Collection entries:
========

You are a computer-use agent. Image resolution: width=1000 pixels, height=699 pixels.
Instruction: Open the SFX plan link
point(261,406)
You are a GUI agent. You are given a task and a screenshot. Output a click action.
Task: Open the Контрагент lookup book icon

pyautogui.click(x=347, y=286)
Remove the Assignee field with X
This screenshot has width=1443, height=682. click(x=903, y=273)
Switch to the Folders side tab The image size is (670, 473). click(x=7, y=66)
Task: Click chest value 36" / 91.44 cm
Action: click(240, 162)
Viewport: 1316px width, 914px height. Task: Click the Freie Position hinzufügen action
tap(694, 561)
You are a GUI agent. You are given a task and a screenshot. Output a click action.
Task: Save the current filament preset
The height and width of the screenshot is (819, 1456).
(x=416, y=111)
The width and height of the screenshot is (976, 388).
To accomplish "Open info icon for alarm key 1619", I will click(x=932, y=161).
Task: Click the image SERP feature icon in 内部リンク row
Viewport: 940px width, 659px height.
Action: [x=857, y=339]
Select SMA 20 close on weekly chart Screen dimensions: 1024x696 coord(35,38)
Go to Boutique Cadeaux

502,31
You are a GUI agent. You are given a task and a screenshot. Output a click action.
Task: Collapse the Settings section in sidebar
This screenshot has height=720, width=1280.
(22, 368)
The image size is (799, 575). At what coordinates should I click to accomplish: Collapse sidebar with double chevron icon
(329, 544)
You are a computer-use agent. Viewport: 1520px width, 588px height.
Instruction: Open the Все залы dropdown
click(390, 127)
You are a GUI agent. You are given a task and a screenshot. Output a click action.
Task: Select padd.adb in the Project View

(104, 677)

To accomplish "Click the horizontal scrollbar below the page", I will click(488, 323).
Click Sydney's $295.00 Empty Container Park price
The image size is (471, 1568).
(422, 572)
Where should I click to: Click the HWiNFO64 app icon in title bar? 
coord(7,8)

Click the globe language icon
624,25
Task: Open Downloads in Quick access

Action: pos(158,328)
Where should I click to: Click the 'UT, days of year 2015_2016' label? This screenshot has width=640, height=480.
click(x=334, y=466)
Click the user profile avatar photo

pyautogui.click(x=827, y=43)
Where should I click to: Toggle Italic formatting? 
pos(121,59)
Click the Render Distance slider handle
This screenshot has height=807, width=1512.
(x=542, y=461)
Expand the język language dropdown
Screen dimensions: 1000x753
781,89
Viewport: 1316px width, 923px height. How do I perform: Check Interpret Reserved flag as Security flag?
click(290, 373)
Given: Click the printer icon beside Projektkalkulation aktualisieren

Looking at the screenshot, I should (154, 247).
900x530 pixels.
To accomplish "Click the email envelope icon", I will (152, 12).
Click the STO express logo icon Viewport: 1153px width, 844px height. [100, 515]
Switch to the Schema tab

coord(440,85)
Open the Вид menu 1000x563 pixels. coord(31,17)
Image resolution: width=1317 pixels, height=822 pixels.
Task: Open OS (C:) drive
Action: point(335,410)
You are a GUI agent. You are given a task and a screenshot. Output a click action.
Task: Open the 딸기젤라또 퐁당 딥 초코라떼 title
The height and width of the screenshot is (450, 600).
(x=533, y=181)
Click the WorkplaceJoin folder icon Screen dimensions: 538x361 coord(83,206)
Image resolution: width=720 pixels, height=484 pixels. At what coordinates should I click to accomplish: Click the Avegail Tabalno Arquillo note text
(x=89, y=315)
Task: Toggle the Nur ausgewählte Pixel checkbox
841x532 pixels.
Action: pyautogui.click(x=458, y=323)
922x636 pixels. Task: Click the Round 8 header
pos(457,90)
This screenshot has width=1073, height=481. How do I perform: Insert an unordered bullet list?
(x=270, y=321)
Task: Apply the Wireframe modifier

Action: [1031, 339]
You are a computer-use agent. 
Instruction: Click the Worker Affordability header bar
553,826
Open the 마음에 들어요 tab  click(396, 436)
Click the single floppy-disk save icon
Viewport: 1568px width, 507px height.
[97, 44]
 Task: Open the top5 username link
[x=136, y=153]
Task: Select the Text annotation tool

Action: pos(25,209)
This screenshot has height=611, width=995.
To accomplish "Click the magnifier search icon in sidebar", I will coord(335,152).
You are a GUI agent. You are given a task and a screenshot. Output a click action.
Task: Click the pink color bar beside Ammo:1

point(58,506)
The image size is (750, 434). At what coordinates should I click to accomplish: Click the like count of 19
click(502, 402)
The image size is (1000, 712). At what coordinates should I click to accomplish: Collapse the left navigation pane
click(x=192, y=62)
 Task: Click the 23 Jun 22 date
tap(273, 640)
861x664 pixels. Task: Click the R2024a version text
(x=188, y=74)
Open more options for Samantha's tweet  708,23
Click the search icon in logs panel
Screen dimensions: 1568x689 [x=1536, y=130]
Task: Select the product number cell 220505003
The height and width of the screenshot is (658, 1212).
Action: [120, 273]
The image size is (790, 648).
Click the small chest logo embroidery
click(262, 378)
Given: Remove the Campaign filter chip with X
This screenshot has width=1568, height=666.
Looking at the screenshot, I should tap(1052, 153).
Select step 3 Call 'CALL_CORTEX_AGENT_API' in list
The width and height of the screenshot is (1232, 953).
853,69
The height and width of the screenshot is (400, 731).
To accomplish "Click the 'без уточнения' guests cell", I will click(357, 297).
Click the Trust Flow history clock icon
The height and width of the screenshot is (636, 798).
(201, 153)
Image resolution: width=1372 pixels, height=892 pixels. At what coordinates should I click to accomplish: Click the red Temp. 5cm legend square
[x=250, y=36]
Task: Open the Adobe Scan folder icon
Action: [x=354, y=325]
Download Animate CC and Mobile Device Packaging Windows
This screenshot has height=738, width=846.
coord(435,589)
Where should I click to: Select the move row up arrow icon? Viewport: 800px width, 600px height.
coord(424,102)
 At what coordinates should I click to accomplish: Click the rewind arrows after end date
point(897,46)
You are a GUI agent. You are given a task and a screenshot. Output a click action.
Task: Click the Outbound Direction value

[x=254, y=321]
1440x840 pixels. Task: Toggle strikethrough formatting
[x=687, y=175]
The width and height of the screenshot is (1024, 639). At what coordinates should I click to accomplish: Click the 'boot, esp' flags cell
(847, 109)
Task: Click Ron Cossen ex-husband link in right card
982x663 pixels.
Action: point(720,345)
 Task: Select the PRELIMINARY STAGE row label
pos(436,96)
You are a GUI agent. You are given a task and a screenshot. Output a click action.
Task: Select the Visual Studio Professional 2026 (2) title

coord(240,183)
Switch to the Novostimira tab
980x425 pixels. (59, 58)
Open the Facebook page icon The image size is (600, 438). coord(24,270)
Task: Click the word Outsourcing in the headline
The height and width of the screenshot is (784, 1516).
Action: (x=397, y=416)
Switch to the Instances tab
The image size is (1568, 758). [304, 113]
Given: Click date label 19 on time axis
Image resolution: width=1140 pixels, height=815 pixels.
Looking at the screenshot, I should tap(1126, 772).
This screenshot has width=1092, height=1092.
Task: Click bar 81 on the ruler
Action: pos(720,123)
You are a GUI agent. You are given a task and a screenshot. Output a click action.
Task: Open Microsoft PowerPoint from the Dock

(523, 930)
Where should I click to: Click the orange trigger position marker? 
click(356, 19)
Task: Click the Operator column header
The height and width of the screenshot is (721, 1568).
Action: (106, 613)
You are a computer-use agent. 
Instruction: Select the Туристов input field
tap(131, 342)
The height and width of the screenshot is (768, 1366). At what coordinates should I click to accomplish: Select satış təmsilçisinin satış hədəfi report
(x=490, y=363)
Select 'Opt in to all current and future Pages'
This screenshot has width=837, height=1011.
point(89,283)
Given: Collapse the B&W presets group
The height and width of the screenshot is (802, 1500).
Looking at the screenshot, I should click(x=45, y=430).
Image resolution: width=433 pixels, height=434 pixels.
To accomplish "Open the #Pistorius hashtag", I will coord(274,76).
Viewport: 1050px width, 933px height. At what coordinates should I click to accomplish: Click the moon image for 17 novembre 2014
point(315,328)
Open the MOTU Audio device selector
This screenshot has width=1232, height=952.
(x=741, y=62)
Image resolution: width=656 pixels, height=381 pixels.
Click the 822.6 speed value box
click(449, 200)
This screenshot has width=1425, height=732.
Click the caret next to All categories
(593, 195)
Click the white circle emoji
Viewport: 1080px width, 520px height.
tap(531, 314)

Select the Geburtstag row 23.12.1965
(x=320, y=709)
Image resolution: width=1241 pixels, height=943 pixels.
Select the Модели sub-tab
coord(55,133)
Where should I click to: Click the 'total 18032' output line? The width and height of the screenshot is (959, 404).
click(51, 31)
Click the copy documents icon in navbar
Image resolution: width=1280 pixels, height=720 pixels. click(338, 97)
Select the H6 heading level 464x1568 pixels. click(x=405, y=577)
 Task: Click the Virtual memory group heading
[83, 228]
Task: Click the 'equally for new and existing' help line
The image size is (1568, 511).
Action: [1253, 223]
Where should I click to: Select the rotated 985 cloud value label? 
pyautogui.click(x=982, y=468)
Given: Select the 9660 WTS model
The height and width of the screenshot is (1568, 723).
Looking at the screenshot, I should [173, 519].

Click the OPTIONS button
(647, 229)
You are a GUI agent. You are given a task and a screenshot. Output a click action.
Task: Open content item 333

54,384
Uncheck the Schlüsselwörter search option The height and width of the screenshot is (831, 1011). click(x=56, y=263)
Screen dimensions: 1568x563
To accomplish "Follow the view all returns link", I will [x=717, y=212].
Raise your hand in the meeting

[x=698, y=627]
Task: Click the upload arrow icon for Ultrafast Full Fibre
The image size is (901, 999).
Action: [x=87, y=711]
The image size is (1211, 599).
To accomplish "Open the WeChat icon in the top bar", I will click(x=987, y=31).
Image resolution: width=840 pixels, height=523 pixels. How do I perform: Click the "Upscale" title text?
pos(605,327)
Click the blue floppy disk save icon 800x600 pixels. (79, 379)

========

Problem:
Look above for the line containing "The image size is (1568, 511)." and the line containing "Task: Click the upload". Transcribe both, with the lines between them, exactly.

Exercise output:
The image size is (1568, 511).
Action: [1253, 223]
Where should I click to: Select the rotated 985 cloud value label? 
pyautogui.click(x=982, y=468)
Given: Select the 9660 WTS model
The height and width of the screenshot is (1568, 723).
Looking at the screenshot, I should [173, 519].

Click the OPTIONS button
(647, 229)
You are a GUI agent. You are given a task and a screenshot. Output a click action.
Task: Open content item 333

54,384
Uncheck the Schlüsselwörter search option The height and width of the screenshot is (831, 1011). click(x=56, y=263)
Screen dimensions: 1568x563
To accomplish "Follow the view all returns link", I will [x=717, y=212].
Raise your hand in the meeting

[x=698, y=627]
Task: Click the upload arrow icon for Ultrafast Full Fibre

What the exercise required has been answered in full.